These are the kinds of things I did before I started school. I’d traipse out to a berry farm with some friends, sling an old plastic bucket ’round my waist, and walk, eager-handed, along hedges heavy with sweet crimson teardrops.
Now my cell phone and Microsoft Word compete for my companionship, and I am haunted by a no-time-to-bake sense of loss. But the memories at least are cheerful, like the piles of open-mouthed raspberries we collected on that late August afternoon…
I meant to freeze them for daily use in the kefir smoothies I posted about last, but it turned out they were too good. They resisted my futile gestures of preservation like a silver dandelion puff resists the wind.

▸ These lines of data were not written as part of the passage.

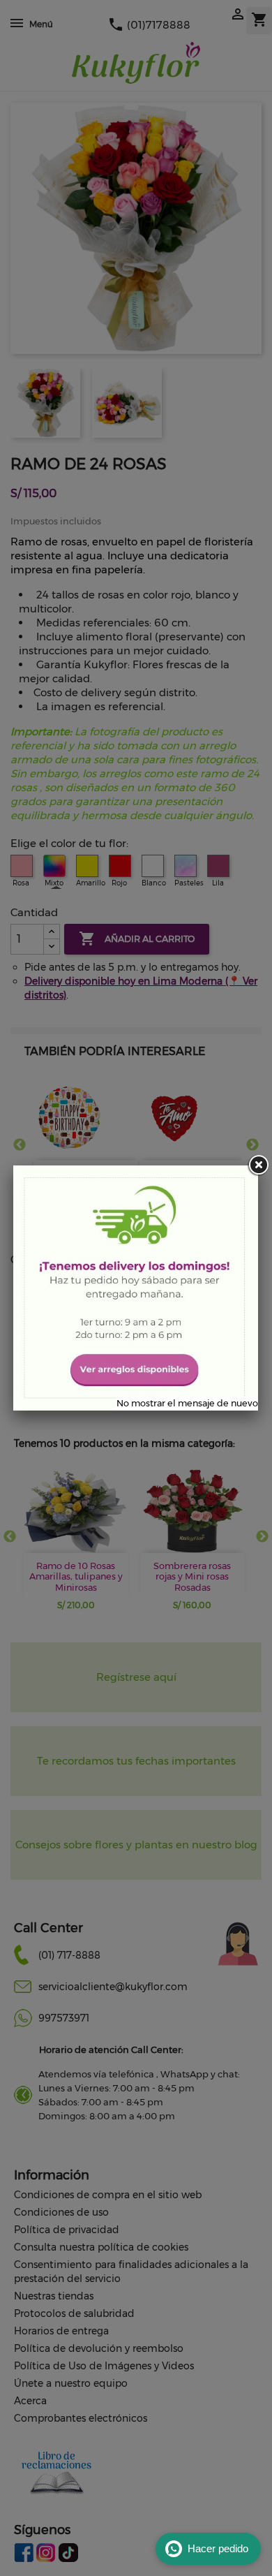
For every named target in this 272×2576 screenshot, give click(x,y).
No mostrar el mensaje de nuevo (187, 1403)
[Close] (258, 1165)
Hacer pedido (218, 2548)
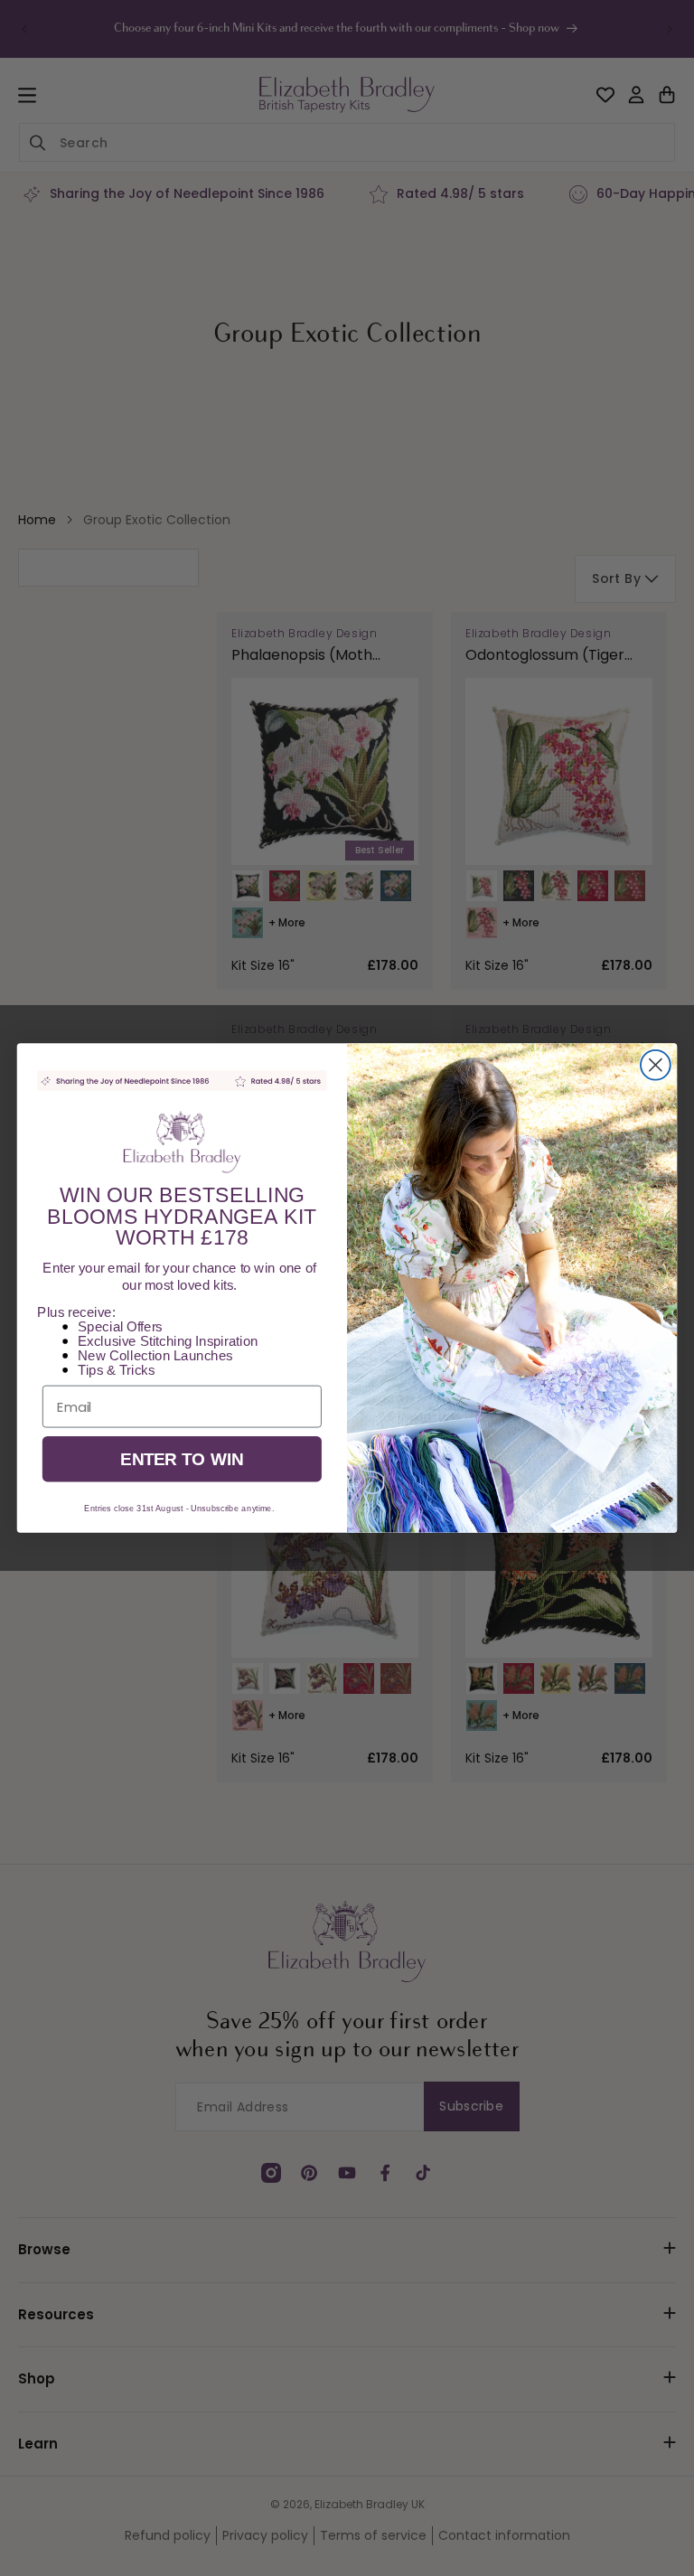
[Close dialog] (656, 1065)
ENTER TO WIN (181, 1459)
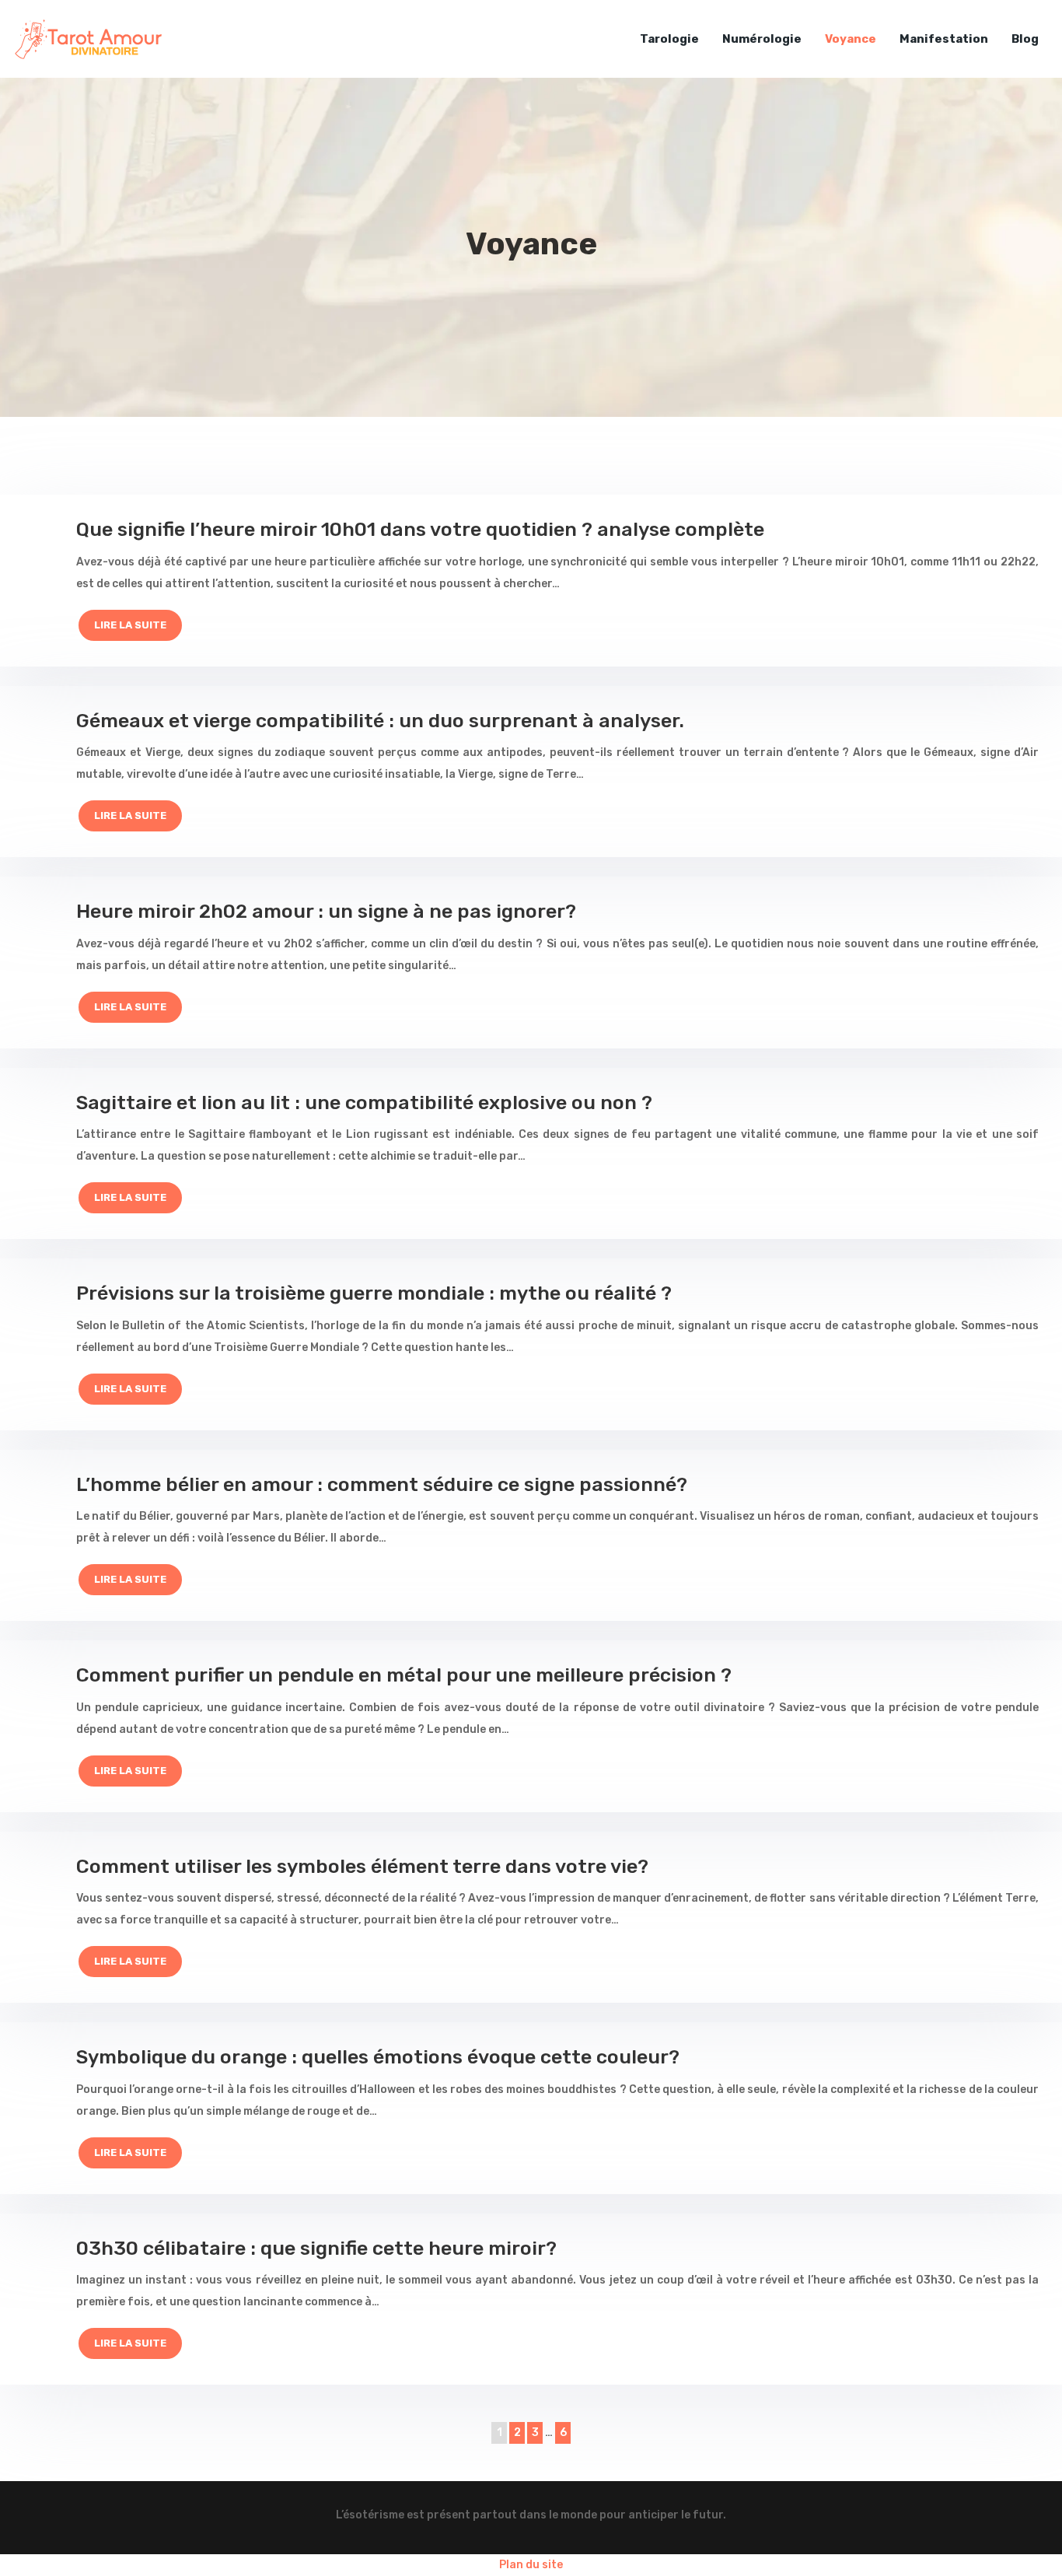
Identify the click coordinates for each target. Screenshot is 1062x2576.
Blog (1025, 39)
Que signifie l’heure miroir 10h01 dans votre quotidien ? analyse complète (420, 529)
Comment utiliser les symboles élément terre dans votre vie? (362, 1866)
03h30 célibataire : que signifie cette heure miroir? (316, 2248)
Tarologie (669, 39)
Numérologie (762, 39)
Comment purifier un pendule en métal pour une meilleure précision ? (404, 1675)
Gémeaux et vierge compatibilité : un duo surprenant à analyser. (380, 720)
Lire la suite (130, 625)
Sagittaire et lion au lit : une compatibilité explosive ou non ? (364, 1102)
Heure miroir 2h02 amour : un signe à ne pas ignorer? (326, 911)
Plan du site (531, 2564)
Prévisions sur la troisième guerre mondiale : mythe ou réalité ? (374, 1293)
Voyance (850, 39)
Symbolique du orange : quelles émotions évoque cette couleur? (377, 2057)
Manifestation (944, 39)
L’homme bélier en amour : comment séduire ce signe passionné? (381, 1484)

They just refused to be eaten any other way: fresh from the bucket, or doused with cream.
These little guys had all the best things of summer stored in their small caverns, and delivered it to us again and again as the days marched steadily into fall. As I learned on the berry farm, raspberry picking is best in late summer and early fall. Around here that can take you well into early October. Apparently, one or two nights of frost actually makes the berries sweeter, so get thee to a berry farm, folks.
It turned out I had one small victory over my must-eat-fresh berries. As the bucket’s bounty waned in the fridge, I knew there were more to these berries than red soggy handfuls. And there was one more to kefir, too: muffins and breads and buns, and and and . . . coffee cake.
As a child I used to think all coffee cake tasted like coffee, and thus avoided it. At some point, I learned the truth, and life has never been the same. Blueberry, lemon, poppyseed, cinnamon, my mother’s own version of heaven on a plate. It’s all fair game, and goes so well with a steaming cup of Joe.
Armed with my remaining berries, I put together a little internet search for an appropriate raspberry-lemon yogurt coffee cake. After sifting through many results and tweaking them to create my own, I came up with this Raspberry Kefir Coffee Cake. It’s a mouthful, I know, but just wait until you taste the cake.
This recipe can be modified in countless ways. As long as you follow the basic amounts, you can substitute yogurt or buttermilk for the kefir, really, if you must. The recipes I consulted called for baking powder, but one thing I might change next time is to add a little baking soda to the mix. Apparently, soda is used in recipes that have an acidic ingredient (like kefir or yogurt), and powder in recipes that don’t. Some recipes don’t seem to follow this general rule, and so next time I’m going to experiement a little further and see if I can get a wee bit more lift out of the cake.
Oh yeah, and this cake is baked in a Bundt pan. My favorite baking dish moniker ever: Bundt bundt bundt: doesn’t it just roll off the tongue? Trust me, this cake will go down easy as a sweet summer day, slipping serenely into fall.
I’m sorry, but it’s true. Now go and pick those last hangers-on while they’re at their sweetest. And if you can’t, just dream with me.